KPK menjerat Juliari dengan Pasal 12 huruf a atau Pasal 12 huruf b atau Pasal 11 UU No.31 Tahun 1999 tentang Pemberantasan Tindak Pidana Korupsi juncto Pasal 55 ayat (1) ke-1 KUHP. Sedangkan Eddy Prabowo dijerat dengan Pasal 12 ayat (1) huruf a atau b atau Pasal 11 UU Nomor 31 tahun 1999 sebagaimana telah diubah dengan UU No. 20 Tahun 2001 tentang Pemberantasan Tindak Pidana Korupsi jo Pasal 55 ayat (1) ke 1 KUHP.

Dia menerangkan pemberatan hukuman layak diberikan terhadap kedua pejabat negara tersebut terutama dengan Pasal 2 ayat (2) UU Pemberantasan Tipikor. Pasal 2 ayat (2) UU Pemberantasan Tipikor, khususnya frasa “keadaan tertentu” terdapat tiga tafsiran/kondisi yakni bencana alam, huru-hara, dan terjadi wabah penyakit. Dia menilai situasi pandemi Covid-19 bisa jadi masuk kategori wabah penyakit. Karenanya, apapun kejahatannya, apalagi korupsi dalam situasi pandemi Covid-19, pelakunya dikenakan pemberatan hukuman.

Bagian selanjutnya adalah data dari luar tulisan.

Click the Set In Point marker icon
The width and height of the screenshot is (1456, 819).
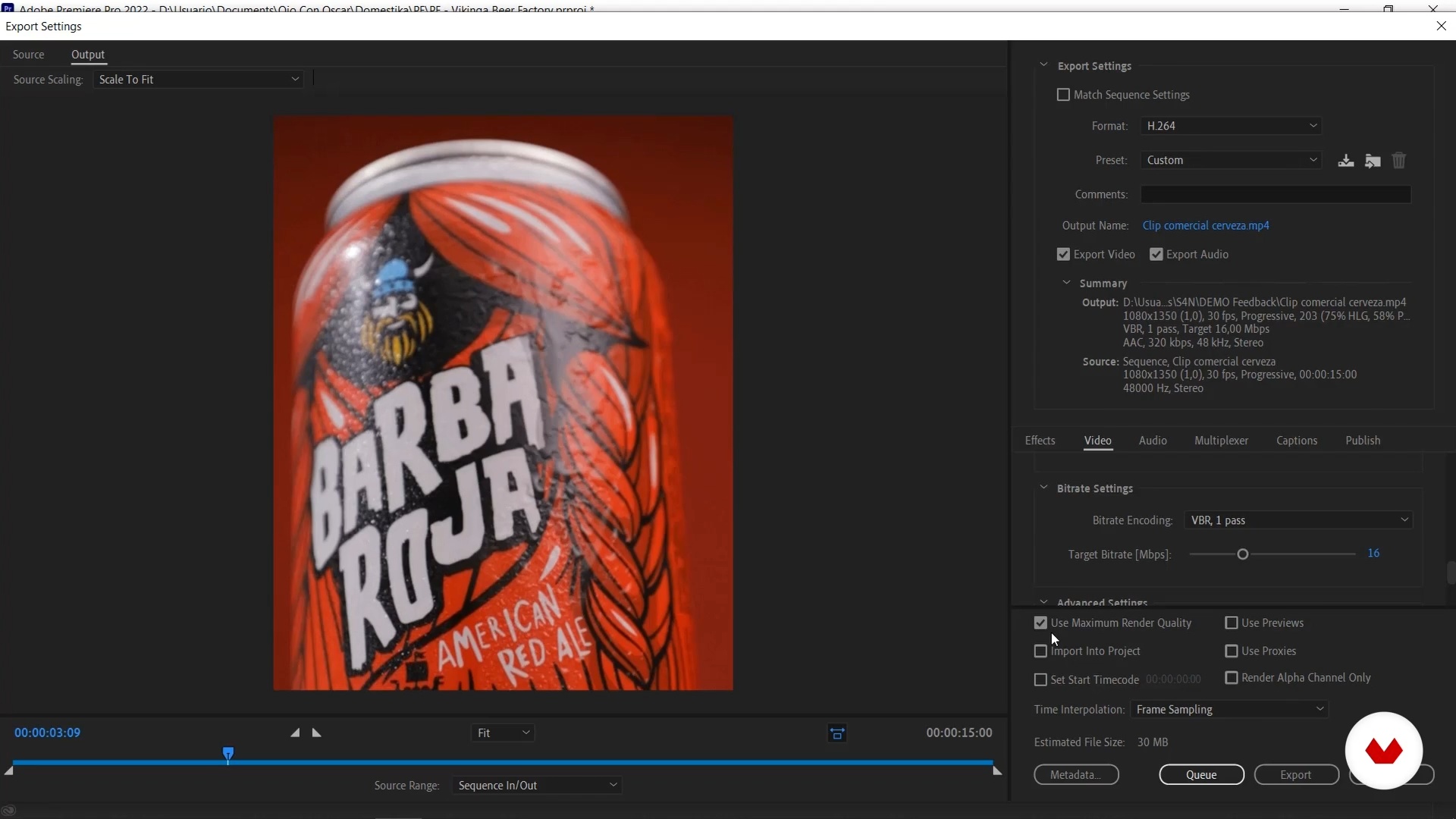pos(295,733)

“Artinya kedua menteri yang terjerat OTT KPK baik Menteri Perikanan dan Kelautan maupun Menteri Sosial, keduanya harus dikenakan pemberatan hukuman. Jadi bukan karena berkaitan dengan Mensos, tapi juga Menteri KKP karena perbuatannya dilakukan di masa pandemi,” ujarnya.

Untuk itu, penegak hukum semestinya berpegang pada aturan berdasarkan situasi merebaknya wabah penyakit. Menurutnya, terdapat dua alasan perlunya pemberatan hukuman. Pertama, kejahatan dilakukan di tengah situasi wabah penyakit. Kedua, kejahatan yang dilakukan pada jabatan. Kedua menteri melakukan kejahatan dalam jabatannya di tengah situasi pandemi Covid-19. “Artinya harus dikenakan Pasal 2 ayat (2) UU Pemberantasan Tipikor,” sarannya.